Ve şimdi sırada, Yusuf Karadavi’nin mesajında. Senelerce Türkiyeli Müslüman gençliğin zevkle eserlerini okuduğu güzel insan şöyle diyor:Çok sevdiğim ve beni seven yüce Türkiye halkına sesleniyorum. Türkiye halkı son yıllarda farklı alanlarda kalkınmayı beraberinde getiren büyük bir sınav verdi ve başardı. Bu yoldaki başarının, İslam ümmetine hayırlar getirmesini umuyorum.
Ülkesinin ve halkının yararı doğrultusunda, doğru bildiği kimseye oy vermek, dini bir farizadır. Kur’an bize bu yönde talimat vermiştir. Oy kullanma noktasında, kalbinin sesini dinlemeyerek ve Allah’tan korkmadan seçimlerde ehil olmayan kişilere oy kullanmak, tanıklık etmek Allah’ın verdiği yetkiye ihanet etmektir. İktidarda olan mevcut hükümet, özgürlük arayışı içerisinde olan halkını İslami ve tarihi değerleriyle buluşturdu. Ekonomi ve kültür alanında gelişmeler göstererek, komşu ülkeleriyle kurduğu ilişkileri geliştirdi ve böylece Türkiye’yi son yıllarda dünyada önemli bir noktaya taşıdı. Tüm dünyadaki Müslümanlar, kendilerini savunan güçlü bir ses olmasından ötürü duyduğu mutluluğu dile getirmelidir…”
Şu acı gerçeği bir daha hatırlatıyor ve imtihan edileceğimiz 7 Haziran Pazar gününde icra edilecek vazife ile ve vicdanlarınızla sizi baş başa bırakıyoruz. Elbette akıbet muttakilerindir.

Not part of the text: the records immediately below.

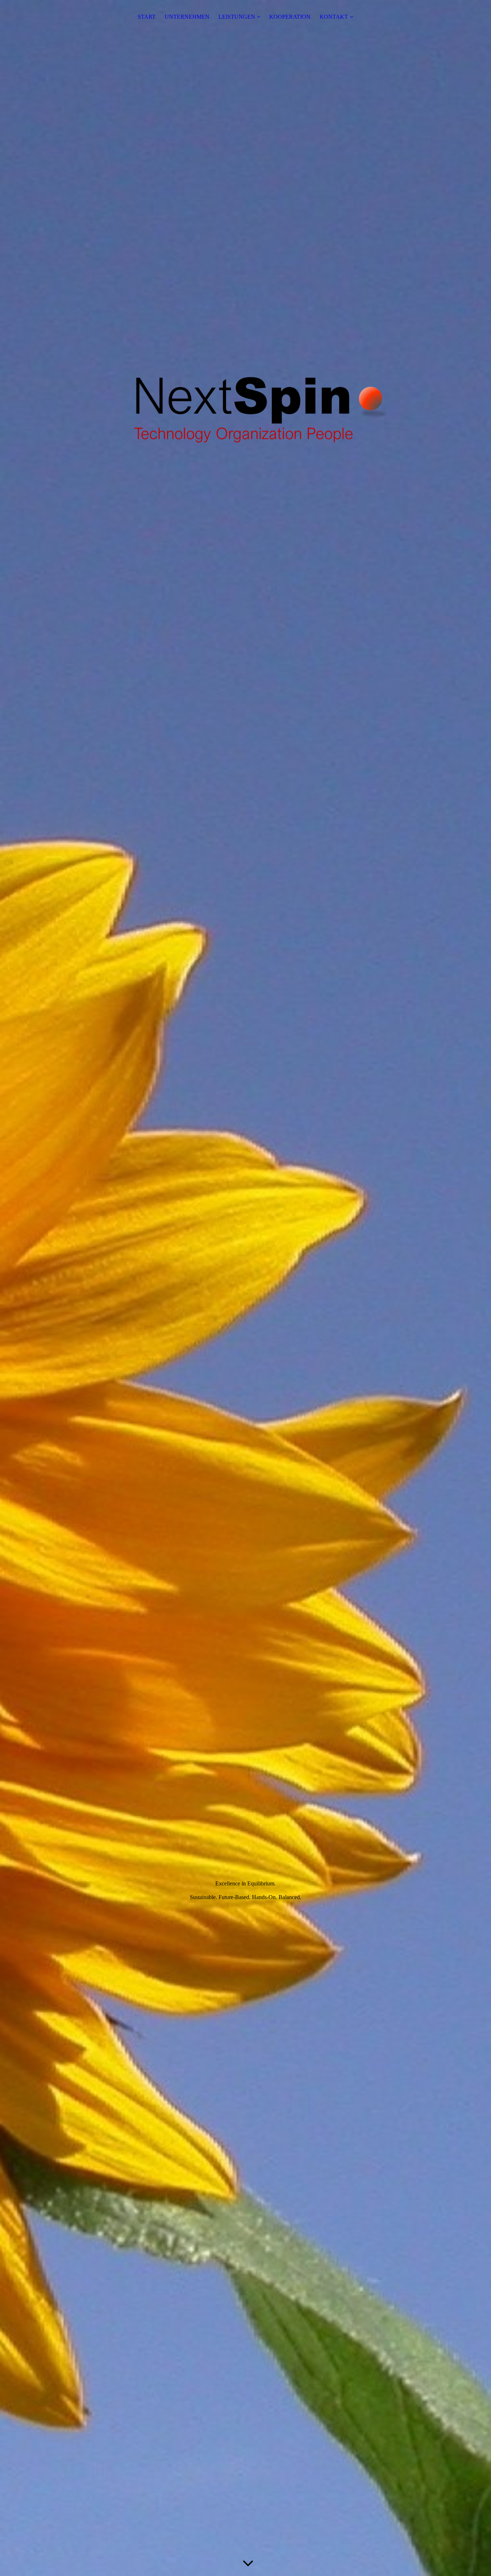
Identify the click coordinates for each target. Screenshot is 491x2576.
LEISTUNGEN (237, 17)
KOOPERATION (290, 17)
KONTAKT (334, 17)
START (147, 17)
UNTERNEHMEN (187, 17)
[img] (245, 1288)
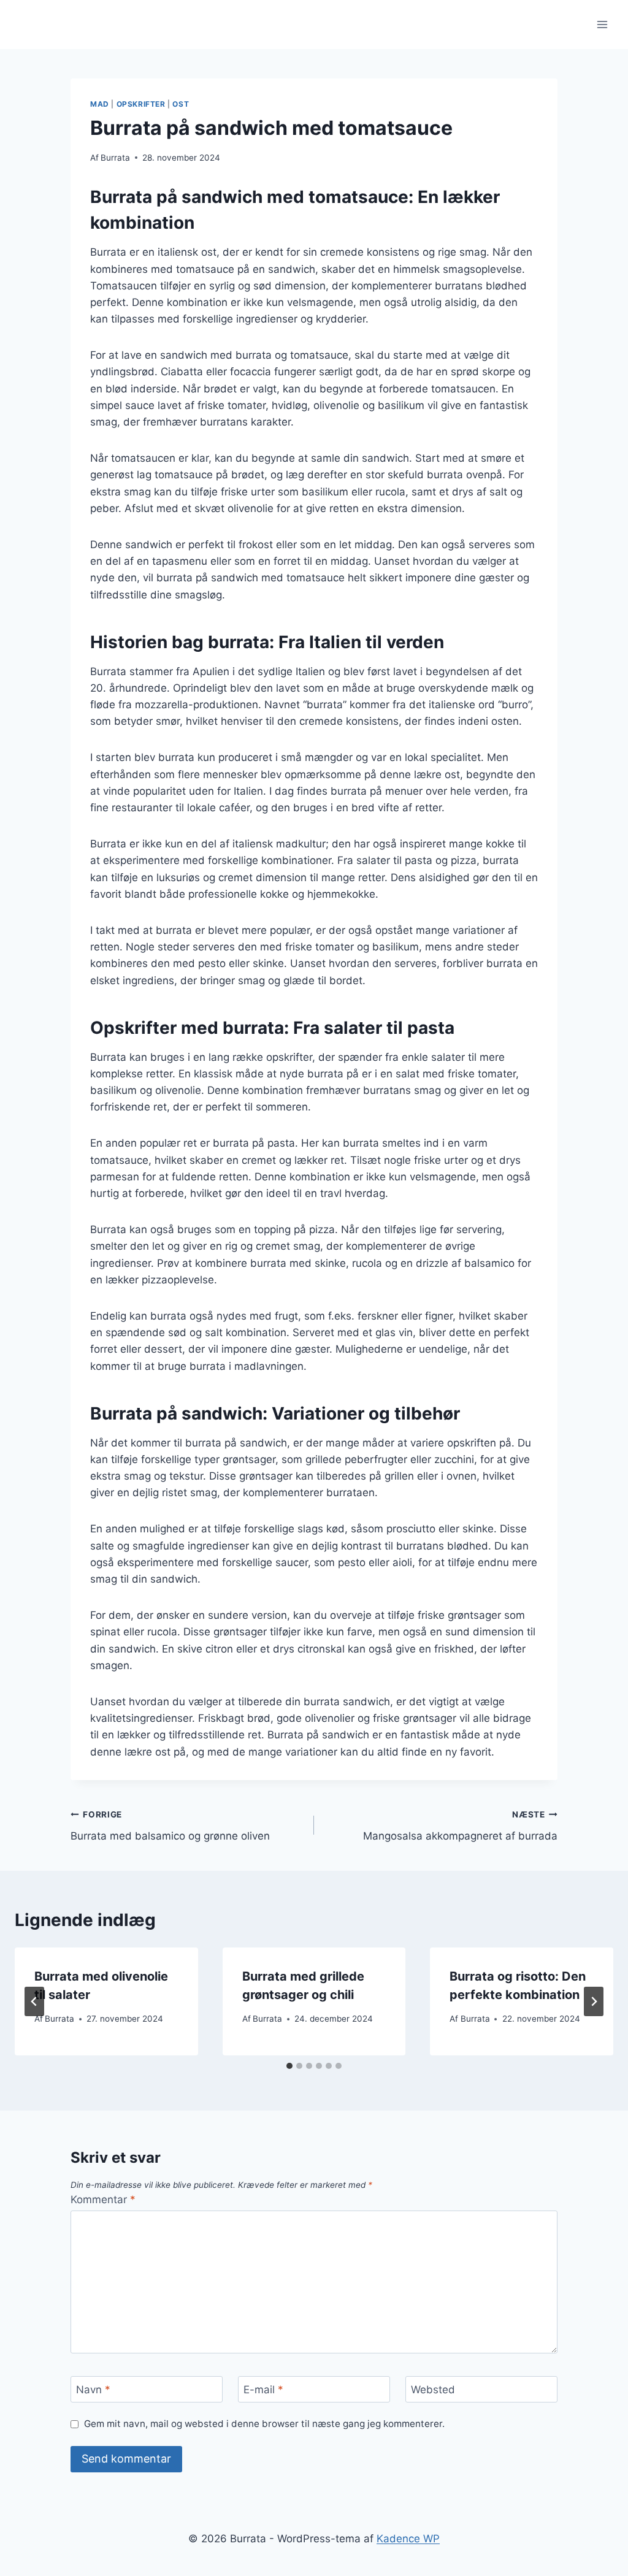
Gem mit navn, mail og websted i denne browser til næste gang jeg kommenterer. (264, 2423)
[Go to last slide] (34, 2001)
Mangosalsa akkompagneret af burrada (460, 1826)
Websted (433, 2389)
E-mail (263, 2389)
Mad (99, 104)
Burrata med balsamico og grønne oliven (170, 1826)
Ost (180, 104)
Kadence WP (408, 2538)
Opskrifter (141, 104)
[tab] (289, 2066)
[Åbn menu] (602, 24)
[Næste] (593, 2001)
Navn (93, 2389)
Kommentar (103, 2199)
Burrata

Laik, kitap ve sünnete aykırı birtakım kanun ve kuralların da cebri olarak uygulandığı bir ülkede yaşayan müminler, elbette mecbur kalmadıkça İslam’a aykırı kuralları uygulamayacaklardır. Mecbur kaldıkları durumlarda ise İslam’ın kurallarını terk ettikleri ve başkalarını bunların yerine koydukları için değil, mecbur kaldıkları için uygulayacaklardır. Burada mecbur kalmaktan maksat, uygulamadıkları takdirde zarara uğramak, sıkıntıya düşmek, başka inanç ve hayat tarzı sahipleri karşısında zayıf düşmek, zaman içinde erimek, bozulmak, yok olmaktır. Bugünkü oy vermeler, laik sistemi onaylamak ve Daru’n Nedveyi meşrulaştırmak anlamına gelir, demek, kolumuzdaki saatin akrep ve yelkovanını şehir meydanındaki saate monte etmek gibi yanlıştır ve abestir. Daru’n Nedve, ilkel bir toplumda, 40’ını aşmış birtakım elitlerin oluşturduğu oligarşik bir yapıdır. Halkın seçimi söz konusu değildir ve bundan dolayı da kamu hukuku tecelli etmemektedir( Hayrettin Karaman).
Her şeye rağmen, biz Müslümanlar seferle sorumluyuz. Zafer Rabbimize aittir. 7 Haziran gününün İslam âleminde ve ülkemizde hayırlara vesile olmasını diler, cümlenize selam ve hürmetler sunarım.